Step 2: Building k-Means Clustering models (elbow method)

# #OR
# totwss <- sapply(1:15, function(x) {set.seed(1234); kmeans(wineR[-1], x,)$tot.withinss})

wssplot <- function(data, nc=15, seed=1234, title) {
  #' Given a data frame, plot total within sum of squares by number of clusters from 1 to nc
  #' Input: data - the data frame
  #'        nc - number of clusters, default nc=15
  #'        seed - random seed, default seed=1234
  #'        title - the figure title
  #' Output: ggplot
  
  totwss <- numeric(nc)
  for (num in 1:nc) {
    set.seed(seed)
    totwss[num] <- kmeans(data, centers=num)$tot.withinss
  }
  #totwss[1] == (nrow(data)-1)*sum(apply(data,2,var)), i.e., (178-1)*(14-1)
  
  fig <- ggplot(aes(x,y), data=data.frame("x"=c(1:nc), "y"=totwss))+geom_line()+geom_point(size=2.5)+labs(x="Number of Clusters (starting with k=1)", y="Total Within Sum of Squares")+ggtitle(title)+theme_classic()
  return(fig)
}

wssplot(wineR[-1], title="Fig. 2. Plot of TotW.SS by k in \"Wine\" Clustering")

 

Step 3: Cluster analysis

set.seed(1234)
cluster.analysis <- NbClust(wineR[-1], min.nc=2, max.nc=15, method="kmeans")

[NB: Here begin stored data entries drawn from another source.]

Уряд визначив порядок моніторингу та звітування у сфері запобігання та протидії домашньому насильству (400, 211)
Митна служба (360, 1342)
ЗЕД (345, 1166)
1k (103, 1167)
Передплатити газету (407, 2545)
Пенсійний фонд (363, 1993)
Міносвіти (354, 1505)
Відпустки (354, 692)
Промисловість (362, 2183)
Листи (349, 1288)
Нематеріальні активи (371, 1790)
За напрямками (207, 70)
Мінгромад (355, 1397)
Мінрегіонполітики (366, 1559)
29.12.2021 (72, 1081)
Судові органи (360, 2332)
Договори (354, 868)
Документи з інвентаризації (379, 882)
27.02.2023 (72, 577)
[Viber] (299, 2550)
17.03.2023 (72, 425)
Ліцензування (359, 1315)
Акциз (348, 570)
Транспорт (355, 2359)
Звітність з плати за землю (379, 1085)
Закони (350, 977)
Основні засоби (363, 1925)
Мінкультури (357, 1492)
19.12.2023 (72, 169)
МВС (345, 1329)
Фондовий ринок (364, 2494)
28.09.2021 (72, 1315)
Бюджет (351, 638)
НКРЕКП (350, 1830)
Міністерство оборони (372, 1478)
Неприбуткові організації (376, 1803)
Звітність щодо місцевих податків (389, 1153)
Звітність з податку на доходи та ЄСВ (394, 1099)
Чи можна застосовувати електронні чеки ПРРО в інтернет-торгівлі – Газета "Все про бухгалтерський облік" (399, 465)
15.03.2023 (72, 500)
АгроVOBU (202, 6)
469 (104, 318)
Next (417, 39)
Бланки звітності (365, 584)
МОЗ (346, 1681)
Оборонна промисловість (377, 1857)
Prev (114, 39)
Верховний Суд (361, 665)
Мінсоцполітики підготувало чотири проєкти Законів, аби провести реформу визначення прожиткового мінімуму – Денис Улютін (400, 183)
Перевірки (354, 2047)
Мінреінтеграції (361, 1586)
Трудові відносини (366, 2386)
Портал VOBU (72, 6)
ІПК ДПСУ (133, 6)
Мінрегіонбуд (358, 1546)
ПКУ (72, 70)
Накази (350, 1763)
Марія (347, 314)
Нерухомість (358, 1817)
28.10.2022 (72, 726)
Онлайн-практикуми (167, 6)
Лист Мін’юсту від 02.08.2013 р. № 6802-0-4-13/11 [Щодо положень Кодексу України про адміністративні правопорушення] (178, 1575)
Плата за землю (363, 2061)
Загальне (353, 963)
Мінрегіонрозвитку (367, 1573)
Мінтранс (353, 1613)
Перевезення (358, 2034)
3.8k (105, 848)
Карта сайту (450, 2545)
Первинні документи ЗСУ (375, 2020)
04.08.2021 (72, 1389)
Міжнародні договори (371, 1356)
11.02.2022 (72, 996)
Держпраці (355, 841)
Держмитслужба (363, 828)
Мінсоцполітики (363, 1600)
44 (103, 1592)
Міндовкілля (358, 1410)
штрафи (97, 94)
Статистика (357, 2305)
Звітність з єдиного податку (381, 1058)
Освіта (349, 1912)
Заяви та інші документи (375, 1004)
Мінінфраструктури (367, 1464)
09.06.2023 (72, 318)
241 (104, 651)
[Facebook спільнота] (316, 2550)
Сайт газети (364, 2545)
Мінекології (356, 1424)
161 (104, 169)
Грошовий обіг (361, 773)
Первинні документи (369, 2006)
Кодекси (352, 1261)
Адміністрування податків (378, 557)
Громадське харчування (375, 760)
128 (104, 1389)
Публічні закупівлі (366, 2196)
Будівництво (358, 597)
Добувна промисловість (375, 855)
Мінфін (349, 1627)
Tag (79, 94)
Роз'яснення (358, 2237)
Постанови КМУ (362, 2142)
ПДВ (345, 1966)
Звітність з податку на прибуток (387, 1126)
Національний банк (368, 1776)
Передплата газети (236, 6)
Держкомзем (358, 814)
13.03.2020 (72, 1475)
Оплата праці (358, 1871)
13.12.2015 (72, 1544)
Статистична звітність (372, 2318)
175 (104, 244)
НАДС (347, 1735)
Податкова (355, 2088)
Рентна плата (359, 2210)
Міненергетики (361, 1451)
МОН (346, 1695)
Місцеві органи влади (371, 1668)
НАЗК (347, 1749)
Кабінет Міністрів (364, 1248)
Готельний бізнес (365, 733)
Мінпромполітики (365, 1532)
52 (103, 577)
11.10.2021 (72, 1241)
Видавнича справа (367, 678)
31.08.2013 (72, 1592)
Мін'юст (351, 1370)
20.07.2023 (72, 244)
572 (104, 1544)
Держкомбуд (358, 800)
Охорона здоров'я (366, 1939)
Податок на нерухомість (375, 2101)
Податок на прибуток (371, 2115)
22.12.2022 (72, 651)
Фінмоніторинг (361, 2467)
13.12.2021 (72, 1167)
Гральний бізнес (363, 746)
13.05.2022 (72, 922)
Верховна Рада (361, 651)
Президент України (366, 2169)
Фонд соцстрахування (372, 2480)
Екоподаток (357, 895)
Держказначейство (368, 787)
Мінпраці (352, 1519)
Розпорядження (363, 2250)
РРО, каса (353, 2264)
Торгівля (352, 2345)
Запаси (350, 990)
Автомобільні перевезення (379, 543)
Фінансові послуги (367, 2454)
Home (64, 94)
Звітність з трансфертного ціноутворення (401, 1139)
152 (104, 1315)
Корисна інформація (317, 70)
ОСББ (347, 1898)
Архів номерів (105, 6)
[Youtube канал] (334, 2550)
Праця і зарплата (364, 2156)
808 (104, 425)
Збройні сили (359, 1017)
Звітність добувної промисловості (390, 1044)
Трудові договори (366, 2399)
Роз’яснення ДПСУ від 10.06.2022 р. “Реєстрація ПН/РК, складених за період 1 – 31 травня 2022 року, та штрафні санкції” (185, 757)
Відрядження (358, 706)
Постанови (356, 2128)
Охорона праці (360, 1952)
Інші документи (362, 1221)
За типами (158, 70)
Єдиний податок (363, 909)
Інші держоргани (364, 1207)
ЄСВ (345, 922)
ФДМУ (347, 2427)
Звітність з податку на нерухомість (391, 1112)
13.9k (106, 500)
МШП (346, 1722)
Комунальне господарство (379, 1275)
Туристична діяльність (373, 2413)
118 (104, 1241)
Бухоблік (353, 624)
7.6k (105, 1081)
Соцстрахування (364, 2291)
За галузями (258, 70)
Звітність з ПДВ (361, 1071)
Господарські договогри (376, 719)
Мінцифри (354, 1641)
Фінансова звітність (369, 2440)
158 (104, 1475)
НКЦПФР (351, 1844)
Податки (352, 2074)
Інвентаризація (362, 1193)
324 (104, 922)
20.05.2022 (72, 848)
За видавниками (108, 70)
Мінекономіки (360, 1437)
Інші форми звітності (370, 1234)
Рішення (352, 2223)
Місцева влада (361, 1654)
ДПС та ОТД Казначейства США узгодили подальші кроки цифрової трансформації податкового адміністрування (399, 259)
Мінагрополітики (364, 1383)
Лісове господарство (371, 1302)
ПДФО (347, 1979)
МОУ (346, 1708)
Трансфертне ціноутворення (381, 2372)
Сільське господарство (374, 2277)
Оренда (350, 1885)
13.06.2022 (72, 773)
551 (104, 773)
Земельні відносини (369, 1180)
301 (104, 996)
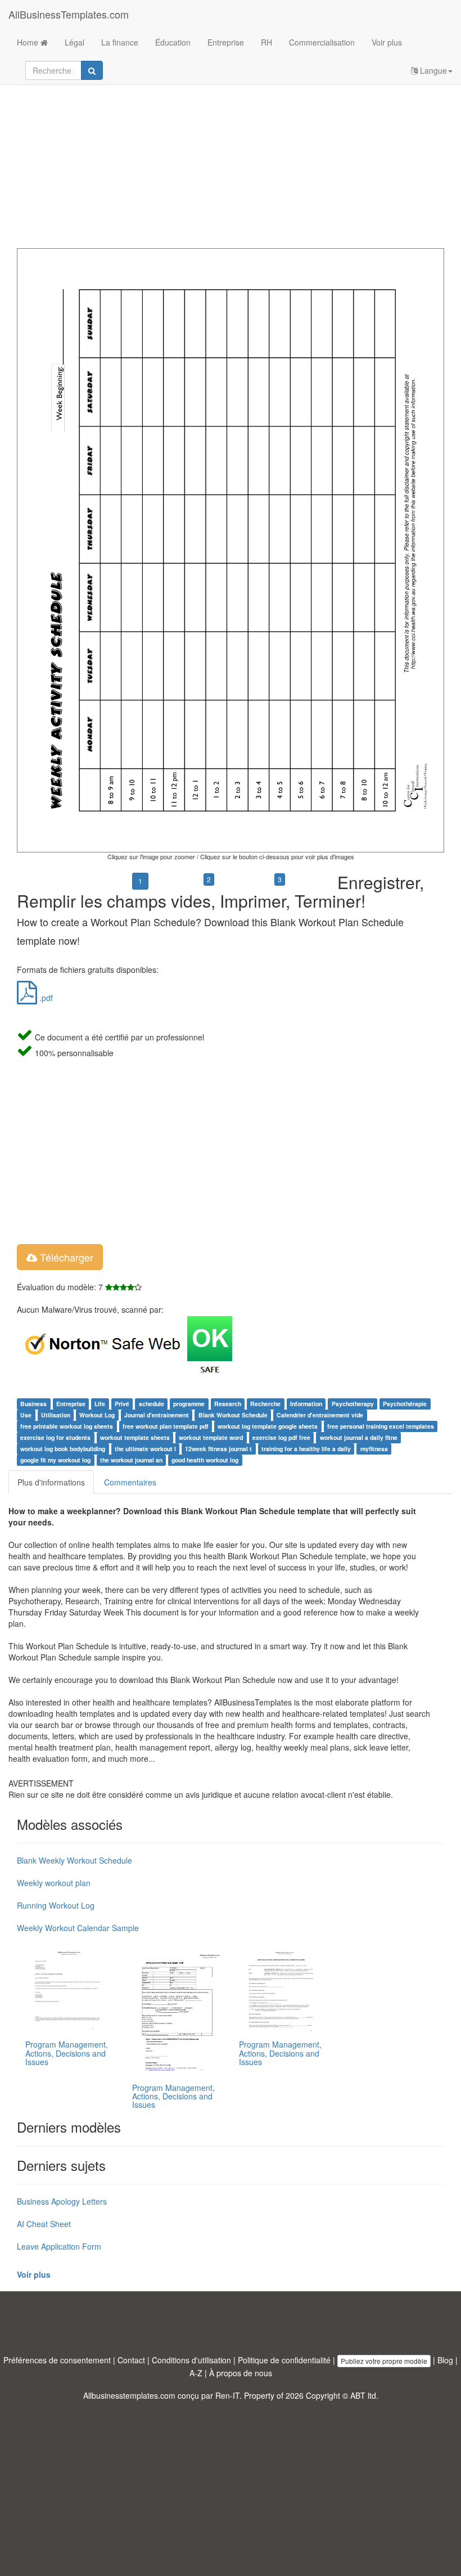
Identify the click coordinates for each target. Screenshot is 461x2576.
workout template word (211, 1437)
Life (99, 1403)
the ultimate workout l (145, 1448)
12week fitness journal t (218, 1448)
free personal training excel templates (380, 1426)
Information (306, 1403)
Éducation (173, 42)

## *** : The Hubert index is a graphical method of determining the number of clusters.
##                 In the plot of Hubert index, we seek a significant knee that corresponds to a 
##                 significant increase of the value of the measure i.e the significant peak in Hubert
##                 index second differences plot. 
## 

## *** : The D index is a graphical method of determining the number of clusters. 
##                 In the plot of D index, we seek a significant knee (the significant peak in Dindex
##                 second differences plot) that corresponds to a significant increase of the value of
##                 the measure. 
##  
## ******************************************************************* 
## * Among all indices:                                                
## * 2 proposed 2 as the best number of clusters 
## * 19 proposed 3 as the best number of clusters 
## * 1 proposed 14 as the best number of clusters 
## * 1 proposed 15 as the best number of clusters 
## 
##                    ***** Conclusion *****                            
##  
## * According to the majority rule, the best number of clusters is  3 
##  
##  
## *******************************************************************
#Also note that length(unique(wineR$Wine)) == 3
#Number of clusters chosen by 26 criteria
table(cluster.analysis$Best.n[1,]) #e.g., 19 proposed 3 as the best number of clusters
## 
##  0  1  2  3 14 15 
##  2  1  2 19  1  1
#n <- readline(prompt="Enter the best number of clusters: ")
set.seed(1234)
k2 <- kmeans(wineR[-1], 3, nstart=25)
table(k2$cluster)
## 
##  1  2  3 
## 62 65 51
k2$centers %>% kable(digits=3) %>% kable_styling(font_size=12)
Alcohol Malic.acid Ash Acl Mg Phenols Flavanoids Nonflavanoid.phenols Proanth Color.int Hue OD Proline
0.833 -0.303 0.364 -0.608 0.576 0.883 0.975 -0.561 0.579 0.171 0.473 0.777 1.122
-0.923 -0.393 -0.493 0.170 -0.490 -0.076 0.021 -0.033 0.058 -0.899 0.461 0.270 -0.752
0.164 0.869 0.186 0.523 -0.075 -0.977 -1.212 0.724 -0.778 0.939 -1.162 -1.289 -0.406 
aggregate(wine[-1], by=list(Cluster=k2$cluster), mean) %>% kable(digits=3) %>% kable_styling(font_size=12)
Cluster Alcohol Malic.acid Ash Acl Mg Phenols Flavanoids Nonflavanoid.phenols Proanth Color.int Hue OD Proline
1 13.677 1.998 2.466 17.463 107.968 2.848 3.003 0.292 1.922 5.454 1.065 3.163 1100.226
2 12.251 1.897 2.231 20.063 92.738 2.248 2.050 0.358 1.624 2.973 1.063 2.803 510.169
3 13.134 3.307 2.418 21.241 98.667 1.684 0.819 0.452 1.146 7.235 0.692 1.697 619.059 
(t <- table(wineR$Wine, k2$cluster)) #Note: indices do not necessarily mean that Cluster 1 is Wine Type 1, etc., but this case is so because the first column (Wine Type) is in increasing order.
##    
##      1  2  3
##   1 59  0  0
##   2  3 65  3
##   3  0  0 48
(sum(diag(t))/sum(t))*100
## [1] 96.62921
par(mfrow=c(1,1))
cluster::clusplot(wineR[-1], k2$cluster, main="2D Representation of the Cluster Solution", lines=0, labels=4)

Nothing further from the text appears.